Introduction: The term "gossypiboma" refers to a textile matrix surrounded by foreign body reaction. Gauze and surgical dressings are the most commonly retained materials after laparotomy.
Aim: To evaluate the incidence of abdominal gossypiboma, its causes and the preventive measures to reduce the frequence and morbimortality.
Method: Was conducted a literature review in Medline/Pubmed in english. The survey was about the last 10 years, selecting the headings: gossypiboma, textiloma, retained foreign body and abdominal surgery. Thirty articles were considered in this review.

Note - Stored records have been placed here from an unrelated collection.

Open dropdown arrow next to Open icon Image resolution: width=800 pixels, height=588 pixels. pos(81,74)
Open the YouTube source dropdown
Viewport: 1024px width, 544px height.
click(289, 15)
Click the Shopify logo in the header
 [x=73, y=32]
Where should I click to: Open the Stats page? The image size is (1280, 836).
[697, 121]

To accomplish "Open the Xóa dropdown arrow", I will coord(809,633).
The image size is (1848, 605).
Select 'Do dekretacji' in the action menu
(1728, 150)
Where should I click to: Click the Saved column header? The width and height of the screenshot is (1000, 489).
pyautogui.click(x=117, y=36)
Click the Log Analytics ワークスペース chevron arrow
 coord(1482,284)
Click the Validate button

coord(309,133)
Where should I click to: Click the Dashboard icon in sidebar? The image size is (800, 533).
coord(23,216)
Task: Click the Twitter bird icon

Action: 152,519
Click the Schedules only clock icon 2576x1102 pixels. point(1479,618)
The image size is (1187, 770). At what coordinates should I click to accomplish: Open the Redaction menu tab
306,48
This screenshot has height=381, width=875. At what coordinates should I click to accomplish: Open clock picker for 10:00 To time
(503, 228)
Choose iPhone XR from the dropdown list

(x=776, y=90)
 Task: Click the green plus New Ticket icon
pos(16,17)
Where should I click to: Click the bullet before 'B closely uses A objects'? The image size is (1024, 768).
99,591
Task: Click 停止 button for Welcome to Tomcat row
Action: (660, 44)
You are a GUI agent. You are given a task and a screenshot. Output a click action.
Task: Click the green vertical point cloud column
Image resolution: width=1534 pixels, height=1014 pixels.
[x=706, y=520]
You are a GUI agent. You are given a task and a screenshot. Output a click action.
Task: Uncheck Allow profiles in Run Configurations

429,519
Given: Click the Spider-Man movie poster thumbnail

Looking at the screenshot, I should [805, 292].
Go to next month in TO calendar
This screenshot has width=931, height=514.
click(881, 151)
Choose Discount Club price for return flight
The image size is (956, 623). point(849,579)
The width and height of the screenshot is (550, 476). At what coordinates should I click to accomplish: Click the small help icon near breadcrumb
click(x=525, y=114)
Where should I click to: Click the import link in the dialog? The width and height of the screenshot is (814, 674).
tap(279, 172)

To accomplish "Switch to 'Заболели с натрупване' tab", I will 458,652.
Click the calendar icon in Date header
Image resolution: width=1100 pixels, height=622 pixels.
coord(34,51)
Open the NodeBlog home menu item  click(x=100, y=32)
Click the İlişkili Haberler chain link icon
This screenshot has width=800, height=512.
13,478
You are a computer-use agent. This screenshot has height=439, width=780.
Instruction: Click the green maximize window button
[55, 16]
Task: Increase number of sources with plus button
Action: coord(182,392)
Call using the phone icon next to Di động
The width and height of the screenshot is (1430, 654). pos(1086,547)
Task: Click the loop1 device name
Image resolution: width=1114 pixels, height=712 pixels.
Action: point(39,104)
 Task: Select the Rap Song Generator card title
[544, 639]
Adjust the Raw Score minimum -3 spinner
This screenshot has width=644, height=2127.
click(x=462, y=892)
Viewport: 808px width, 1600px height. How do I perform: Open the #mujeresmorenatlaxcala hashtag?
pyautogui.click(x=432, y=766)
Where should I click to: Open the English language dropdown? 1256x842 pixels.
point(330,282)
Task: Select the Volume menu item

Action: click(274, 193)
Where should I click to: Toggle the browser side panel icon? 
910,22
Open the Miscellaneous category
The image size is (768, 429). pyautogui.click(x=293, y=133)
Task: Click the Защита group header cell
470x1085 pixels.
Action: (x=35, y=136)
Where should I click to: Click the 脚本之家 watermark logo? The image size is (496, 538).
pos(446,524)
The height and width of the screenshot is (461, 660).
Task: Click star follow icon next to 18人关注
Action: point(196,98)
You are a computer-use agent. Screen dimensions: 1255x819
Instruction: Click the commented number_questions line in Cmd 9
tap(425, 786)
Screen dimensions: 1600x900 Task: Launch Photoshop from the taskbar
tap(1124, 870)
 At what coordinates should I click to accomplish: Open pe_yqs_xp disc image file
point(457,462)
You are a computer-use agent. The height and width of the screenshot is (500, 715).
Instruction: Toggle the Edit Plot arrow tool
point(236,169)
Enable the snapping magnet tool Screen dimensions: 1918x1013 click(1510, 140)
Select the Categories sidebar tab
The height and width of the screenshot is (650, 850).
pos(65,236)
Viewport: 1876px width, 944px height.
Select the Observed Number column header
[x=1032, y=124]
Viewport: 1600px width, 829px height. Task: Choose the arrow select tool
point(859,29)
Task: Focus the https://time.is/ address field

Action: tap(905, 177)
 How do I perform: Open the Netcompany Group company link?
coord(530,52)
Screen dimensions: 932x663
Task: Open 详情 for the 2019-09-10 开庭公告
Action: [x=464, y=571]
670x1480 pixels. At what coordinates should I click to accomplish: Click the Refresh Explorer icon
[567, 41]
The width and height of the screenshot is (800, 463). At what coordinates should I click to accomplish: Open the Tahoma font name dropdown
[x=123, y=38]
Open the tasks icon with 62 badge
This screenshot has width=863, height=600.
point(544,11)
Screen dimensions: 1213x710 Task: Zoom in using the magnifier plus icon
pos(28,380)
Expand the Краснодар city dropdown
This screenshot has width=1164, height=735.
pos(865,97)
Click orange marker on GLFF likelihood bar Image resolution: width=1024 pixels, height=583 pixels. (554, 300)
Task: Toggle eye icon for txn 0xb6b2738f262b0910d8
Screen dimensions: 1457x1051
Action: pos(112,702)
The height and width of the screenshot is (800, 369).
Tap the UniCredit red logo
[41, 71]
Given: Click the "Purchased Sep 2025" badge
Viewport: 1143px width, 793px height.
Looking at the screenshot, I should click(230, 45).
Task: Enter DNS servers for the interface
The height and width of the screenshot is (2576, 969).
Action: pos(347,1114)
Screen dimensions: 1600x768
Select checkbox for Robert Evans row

Results: The incidence of gossypiboma is underreported, mostly due to the legal implications of their detection but also because many patients remain asymptomatic. Occur in 1/1000 to 1/1500 of intra-abdominal operations. Clinical presentation is variable, and depends on the location of the foreign body and on the type of inflammatory reaction presented by the host. The recommended course of treatment is excision, which can be accomplished endoscopically, laparoscopically, or via the open route, and seeks to prevent the complications that lead to a high mortality rate. The most important approach is prevention. Preventive measures required include exploration of the abdominal cavity at the end of the procedure, use of textiles with radiopaque markers and a meticulous account of surgical materials.
Conclusion: Gossypiboma is a former medical-legal problem, whose incidence is apparently increasing. Therefore needs to be revised to take preventive measures in the operating room.